С волос по телу стекала холодная вода, заставляя покрываться меня гусиной кожей и мелко дрожать. Осторожно наколдовав карманный огонь на ладони, я осторожно повернул голову к зеркалу и осветил себя. Выпирающие рёбра и плоский, впалый живот с тёмной дьявольской дорожкой, убегающей от пупка к паху. Крепкие бёдра и длинные ноги, которые мне казались самой уродливой частью моего тела - длинные, тонкие, с выпирающими лодыжками. Сжав губы, я кинул взгляд на своё лицо, которое словно бы исказилось от этого гнева и от сказанной до того речью голоса внутри меня. Я отдавал себе отчёт в том, что это может быть сумасшествие, но что-то подсказывало мне, что это совсем не так, и я ещё познакомлюсь с таинственным кровожадным товарищем. Скрипнула дверь, и я поспешно затушил огонь, прикрывшись ладонями, но это оказался всего-лишь Виктор, мокрый, как и я, до нитки, немного уставший и довольный. Заметив меня обнажённым, брат чуть усмехнулся и стянул с себя мокрый плащ, который тут же кинул на стул:
- Я смотрю, ты меня встречаешь?
- Заткнись, придурошный, - буркнул я, тянясь за одеялом. - Я просто только что из ванной.

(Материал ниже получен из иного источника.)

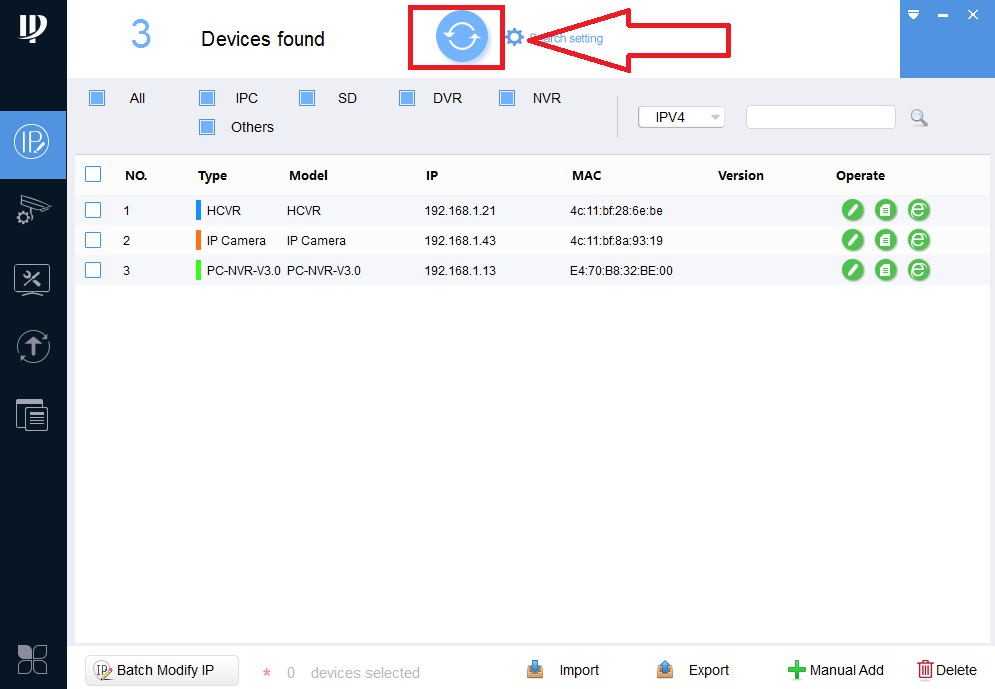Screen dimensions: 995x689
Task: Toggle the All device filter checkbox
Action: tap(97, 97)
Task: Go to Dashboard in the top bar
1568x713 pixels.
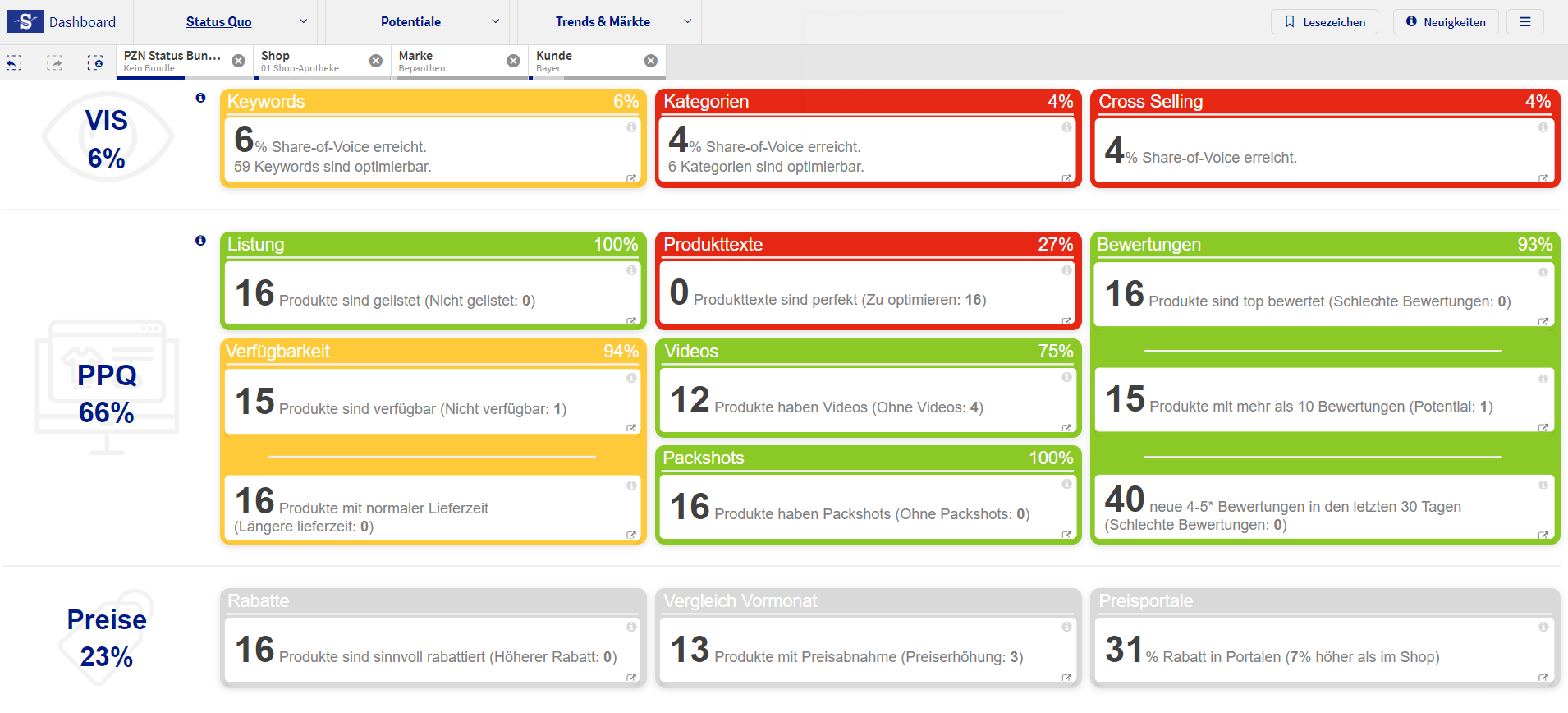Action: coord(82,22)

- А лучше бы ты меня встречал, - промурлыкал вампир, перехватывая мою руку и притягивая меня к себе и заставляя взвизгнуть - он был жутко холодным и мокрым, отчего ещё больше мурашек разбежалось по моему телу.
- Отпусти, Вик, ты очень холодный! - Рыкнул я, пытаясь вырвать руку из хватки брата, но тот, тихо посмеиваясь, легко уворачивался и совершенно не давался.
- Помнишь наш разговор, когда ты очнулся после нападения водяных? - промурлыкал брат, заламывая мне руку за спину и прижимаясь мокрой грудью к моей спине, опаляя ухо своим горячим дыханием. В его голосе так и слышались хищные нотки, мурлыканье и голодная страсть.